• **Assignment**
Rewrite the material below, changing each "Identify the location of" to "Locate" and leaving everything else as it is.

• **Given data**
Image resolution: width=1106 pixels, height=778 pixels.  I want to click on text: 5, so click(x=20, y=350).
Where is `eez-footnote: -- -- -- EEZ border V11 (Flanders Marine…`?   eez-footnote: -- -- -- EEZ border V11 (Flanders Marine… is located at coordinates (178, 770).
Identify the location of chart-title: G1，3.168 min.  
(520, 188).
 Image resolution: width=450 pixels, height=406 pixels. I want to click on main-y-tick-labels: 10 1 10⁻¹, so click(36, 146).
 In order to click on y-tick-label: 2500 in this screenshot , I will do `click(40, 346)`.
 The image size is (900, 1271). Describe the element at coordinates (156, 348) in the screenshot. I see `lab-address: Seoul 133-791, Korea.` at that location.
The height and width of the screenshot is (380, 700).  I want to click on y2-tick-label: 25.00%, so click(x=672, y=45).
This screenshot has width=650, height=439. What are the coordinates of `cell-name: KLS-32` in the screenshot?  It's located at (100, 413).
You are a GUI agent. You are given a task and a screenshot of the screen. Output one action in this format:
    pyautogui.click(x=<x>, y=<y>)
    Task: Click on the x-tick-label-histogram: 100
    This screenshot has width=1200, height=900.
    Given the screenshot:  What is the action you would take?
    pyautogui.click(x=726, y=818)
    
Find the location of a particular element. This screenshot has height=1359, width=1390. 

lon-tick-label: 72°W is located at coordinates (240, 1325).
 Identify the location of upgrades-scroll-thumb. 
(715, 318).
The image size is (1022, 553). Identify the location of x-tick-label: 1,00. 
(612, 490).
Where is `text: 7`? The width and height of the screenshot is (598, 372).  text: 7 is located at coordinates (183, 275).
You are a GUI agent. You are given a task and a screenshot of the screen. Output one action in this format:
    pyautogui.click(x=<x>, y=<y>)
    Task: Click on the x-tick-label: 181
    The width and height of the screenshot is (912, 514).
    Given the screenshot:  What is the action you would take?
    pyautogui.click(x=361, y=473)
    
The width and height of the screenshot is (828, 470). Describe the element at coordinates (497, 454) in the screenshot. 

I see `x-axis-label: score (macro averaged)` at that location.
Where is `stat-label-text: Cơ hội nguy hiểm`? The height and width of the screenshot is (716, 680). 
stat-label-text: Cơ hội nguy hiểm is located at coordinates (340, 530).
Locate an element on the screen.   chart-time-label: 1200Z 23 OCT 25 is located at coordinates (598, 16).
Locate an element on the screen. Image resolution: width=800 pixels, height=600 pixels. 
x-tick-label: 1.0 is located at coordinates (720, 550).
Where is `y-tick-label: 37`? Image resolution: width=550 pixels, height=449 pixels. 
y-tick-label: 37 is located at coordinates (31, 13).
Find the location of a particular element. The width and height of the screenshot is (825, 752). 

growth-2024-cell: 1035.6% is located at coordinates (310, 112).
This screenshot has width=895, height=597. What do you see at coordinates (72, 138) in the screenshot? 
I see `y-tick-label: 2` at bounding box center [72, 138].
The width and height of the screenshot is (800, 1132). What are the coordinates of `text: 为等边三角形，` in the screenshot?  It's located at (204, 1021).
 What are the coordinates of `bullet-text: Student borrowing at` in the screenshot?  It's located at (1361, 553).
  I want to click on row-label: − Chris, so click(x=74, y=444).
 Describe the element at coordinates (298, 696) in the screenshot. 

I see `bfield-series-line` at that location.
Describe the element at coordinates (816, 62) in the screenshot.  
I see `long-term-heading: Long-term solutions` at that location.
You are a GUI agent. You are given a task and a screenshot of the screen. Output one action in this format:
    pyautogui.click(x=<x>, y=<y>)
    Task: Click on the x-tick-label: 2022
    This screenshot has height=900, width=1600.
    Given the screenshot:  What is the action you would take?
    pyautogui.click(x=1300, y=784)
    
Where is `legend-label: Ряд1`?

• **Result**
Image resolution: width=1106 pixels, height=778 pixels.  I want to click on text: 5, so click(x=20, y=350).
Where is `eez-footnote: -- -- -- EEZ border V11 (Flanders Marine…`?   eez-footnote: -- -- -- EEZ border V11 (Flanders Marine… is located at coordinates (178, 770).
Locate chart-title: G1，3.168 min.  
(520, 188).
 Image resolution: width=450 pixels, height=406 pixels. I want to click on main-y-tick-labels: 10 1 10⁻¹, so click(36, 146).
 In order to click on y-tick-label: 2500 in this screenshot , I will do `click(40, 346)`.
 The image size is (900, 1271). Describe the element at coordinates (156, 348) in the screenshot. I see `lab-address: Seoul 133-791, Korea.` at that location.
The height and width of the screenshot is (380, 700).  I want to click on y2-tick-label: 25.00%, so click(x=672, y=45).
This screenshot has width=650, height=439. What are the coordinates of `cell-name: KLS-32` in the screenshot?  It's located at (100, 413).
You are a GUI agent. You are given a task and a screenshot of the screen. Output one action in this format:
    pyautogui.click(x=<x>, y=<y>)
    Task: Click on the x-tick-label-histogram: 100
    This screenshot has width=1200, height=900.
    Given the screenshot:  What is the action you would take?
    pyautogui.click(x=726, y=818)
    
Find the location of a particular element. This screenshot has height=1359, width=1390. 

lon-tick-label: 72°W is located at coordinates (240, 1325).
 Locate upgrades-scroll-thumb. 
(715, 318).
The image size is (1022, 553). Locate x-tick-label: 1,00. 
(612, 490).
Where is `text: 7`? The width and height of the screenshot is (598, 372).  text: 7 is located at coordinates (183, 275).
You are a GUI agent. You are given a task and a screenshot of the screen. Output one action in this format:
    pyautogui.click(x=<x>, y=<y>)
    Task: Click on the x-tick-label: 181
    The width and height of the screenshot is (912, 514).
    Given the screenshot:  What is the action you would take?
    pyautogui.click(x=361, y=473)
    
The width and height of the screenshot is (828, 470). Describe the element at coordinates (497, 454) in the screenshot. 

I see `x-axis-label: score (macro averaged)` at that location.
Where is `stat-label-text: Cơ hội nguy hiểm`? The height and width of the screenshot is (716, 680). 
stat-label-text: Cơ hội nguy hiểm is located at coordinates (340, 530).
Locate an element on the screen.   chart-time-label: 1200Z 23 OCT 25 is located at coordinates (598, 16).
Locate an element on the screen. Image resolution: width=800 pixels, height=600 pixels. 
x-tick-label: 1.0 is located at coordinates (720, 550).
Where is `y-tick-label: 37`? Image resolution: width=550 pixels, height=449 pixels. 
y-tick-label: 37 is located at coordinates (31, 13).
Find the location of a particular element. The width and height of the screenshot is (825, 752). 

growth-2024-cell: 1035.6% is located at coordinates (310, 112).
This screenshot has width=895, height=597. What do you see at coordinates (72, 138) in the screenshot? 
I see `y-tick-label: 2` at bounding box center [72, 138].
The width and height of the screenshot is (800, 1132). What are the coordinates of `text: 为等边三角形，` in the screenshot?  It's located at (204, 1021).
 What are the coordinates of `bullet-text: Student borrowing at` in the screenshot?  It's located at (1361, 553).
  I want to click on row-label: − Chris, so click(x=74, y=444).
 Describe the element at coordinates (298, 696) in the screenshot. 

I see `bfield-series-line` at that location.
Describe the element at coordinates (816, 62) in the screenshot.  
I see `long-term-heading: Long-term solutions` at that location.
You are a GUI agent. You are given a task and a screenshot of the screen. Output one action in this format:
    pyautogui.click(x=<x>, y=<y>)
    Task: Click on the x-tick-label: 2022
    This screenshot has height=900, width=1600.
    Given the screenshot:  What is the action you would take?
    pyautogui.click(x=1300, y=784)
    
Where is `legend-label: Ряд1`?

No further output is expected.